だからラピスというのも現在の住所や出身地なのだろうか、と予想はできるのだが聞いたことがない。ある程度の人口のある街の名前ならだいたいは知っているが、その知識の中にラピスという文字はない。


集団か組織の名前だろうか。世界を旅する劇団などは団名を名と性の間に挟むし、ラピスという呼称が地名でなければそうかもしれない。

ラピスというまったく知らない単語。

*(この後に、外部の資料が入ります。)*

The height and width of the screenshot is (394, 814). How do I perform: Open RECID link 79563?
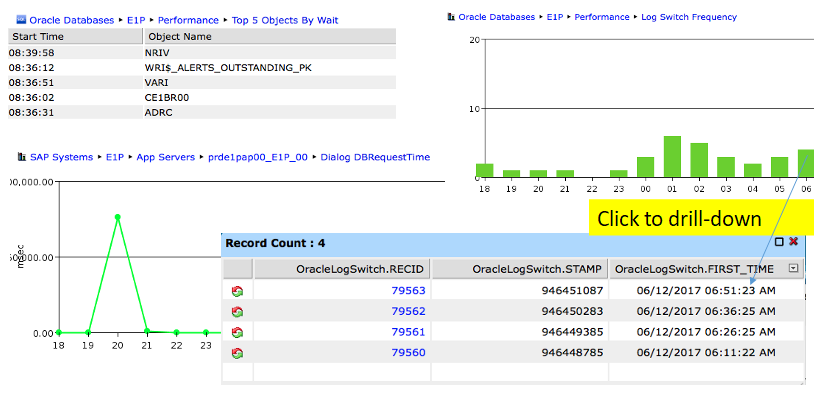pos(408,291)
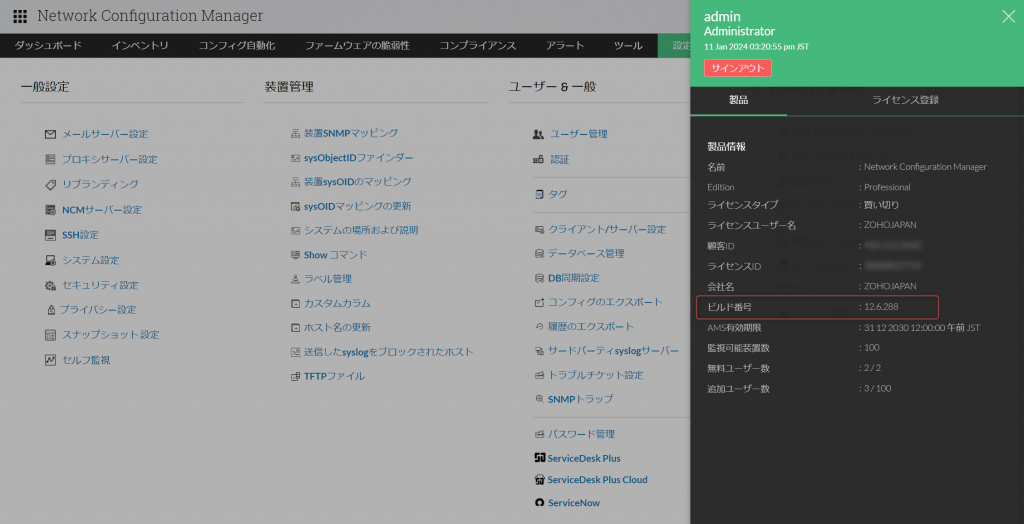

地名か、組織名か、その謎もまた留学生への興味をそそる。


「本人に聞けばいいんじゃねぇの?」

「それはそうだけど……」


同じように考えた人たちに質問攻めをされるのだろうなと思うと気が引ける。きっと口々に同じ質問をされて何度も同じ回答をするのだろう。その苦労のひとつに加わるのは気が進まない。気が進まないが、気になる。

すでに質問した人をつかまえてラピスってなぁにと質問するくらいなら本人に聞けと返されるのがオチだし。


まぁ、うん。いずれ聞くとしよう。もしかしたら誰かが話しているところに出くわして何かの拍子に聞けるかもしれない。そうなったら質問する手間も省けるし、あちらも回答する労力も減る。


「では、校長室へ」

「はい」


カンナがあれこれ考えている間に自己紹介が終わってしまったらしい。彼女は壇上を降り、アスティルートと一緒に校舎のほうへと向かっていった。このまま校長室へと行くのだろう。


「さぁて、新入りも見たことだし。そろそろ授業の時間じゃねぇか?」

「あっ」


そうだ。そろそろ教室に向かわないと。

教えてくれてありがとうとベルダーコーデックスにお礼を言い、教室に駆け出す。遅刻したら笑いものだと揶揄する意地悪に負けないように廊下を走る。危ないから走るなと誰かの注意する声が聞こえたが無視。始業まであと10分。遅刻はまずい。